[bshusted]

Recently (October), my wife and I purchased an '01 VDC for use as her daily driver. I am not unfamiliar with AWD as my daily is an A4 Quattro.

Today while adjusting the parking brakes on the Subaru, I noticed that turning one of the rear wheels did not turn the opposite side in the opposite direction; rather it spun the rear drive shaft instead. The Quattro system that I am familiar with uses a Torsen differential as the center differential. The torque split is fixed and therefore, no clutch is required. The behavior exhibited by the Subaru would represent catastrophic failure in the Audi.

My question is, is there something wrong with the MPT clutch? I have done some research and confirmed that the MPT is controlled by the fluid pressure in the transmission. Pressure is bled off to bias front torque, with no "bleed" representing 50:50 torque distribution. Am I correct in understanding that in the non-running (no pressure) state that the MPT is not connected to the output shaft and the behavior I noticed is okay?

 

[rasterman]

if I understand it correctly, you are seeing normal behavior. Pressure in the clutch pack builds up with a difference in F/R speeds. Turning it by hand, you aren't able to get enough slip or pressure to notice anything, but under power it's a whole different story.

 

[jp1203]

The VDC models all have a very slight RWD bias. It's very close to being 50:50, but not quite.

Spinning one rear wheel on my L.L. Bean will spin the other in the same direction because it is limited slip, but I'm not sure if it spins the rear drive shaft. Can't remember for sure if the VDC models have a rear LSD or not, but I'm pretty sure they don't since they accomplish the side-to-side distribution of power by braking individual wheels.

 

[bshusted]

So does anyone have a suggested method to test the AWD as we are short on snow and ice currently. I'd rather know now if I have an issue rather than when it's really needed.

Anyone know what would/should happen with the engine running in park or neutral? Would the hydraulic pressure on the clutch keep it from spinning the drive shaft then and have "normal" open differential properties?

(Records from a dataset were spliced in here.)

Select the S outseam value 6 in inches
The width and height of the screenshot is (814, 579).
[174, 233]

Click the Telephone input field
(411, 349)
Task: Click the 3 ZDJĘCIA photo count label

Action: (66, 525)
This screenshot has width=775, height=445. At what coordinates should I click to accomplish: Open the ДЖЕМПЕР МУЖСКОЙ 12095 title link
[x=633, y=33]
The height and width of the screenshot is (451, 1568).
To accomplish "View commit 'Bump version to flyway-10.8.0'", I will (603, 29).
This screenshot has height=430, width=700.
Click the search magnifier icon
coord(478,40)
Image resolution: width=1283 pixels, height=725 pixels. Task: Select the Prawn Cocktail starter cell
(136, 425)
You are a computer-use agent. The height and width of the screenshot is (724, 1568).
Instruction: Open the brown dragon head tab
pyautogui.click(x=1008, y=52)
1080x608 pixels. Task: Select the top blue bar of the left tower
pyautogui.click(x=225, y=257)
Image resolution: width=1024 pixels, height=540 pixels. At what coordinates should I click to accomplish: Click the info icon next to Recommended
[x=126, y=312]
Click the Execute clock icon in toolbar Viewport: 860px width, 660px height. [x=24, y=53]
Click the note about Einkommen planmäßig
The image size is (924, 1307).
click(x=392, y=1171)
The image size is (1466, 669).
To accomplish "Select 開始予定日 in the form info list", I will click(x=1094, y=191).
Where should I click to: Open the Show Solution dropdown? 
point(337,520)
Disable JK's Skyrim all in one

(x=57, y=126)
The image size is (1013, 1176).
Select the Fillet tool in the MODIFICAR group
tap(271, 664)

I am certain that it is not a limited slip. If I spun one of them fast enough, hard enough, the inertia if the driveline would make the other spin opposite. If it was limited slip it isn't anymore.

 

[rasterman]

I am certain that it is not a limited slip. If I spun one of them fast enough, hard enough, the inertia if the driveline would make the other spin opposite. If it was limited slip it isn't anymore.

Subaru (as a brand) has had durability issues with their LSDs. Most people never notice when they are worn out, because they do not lose any other property. So the issue doesn't get much attention. It is possible that you have one and that it has worn out. Search this board, I think there is a thread about it somewhere.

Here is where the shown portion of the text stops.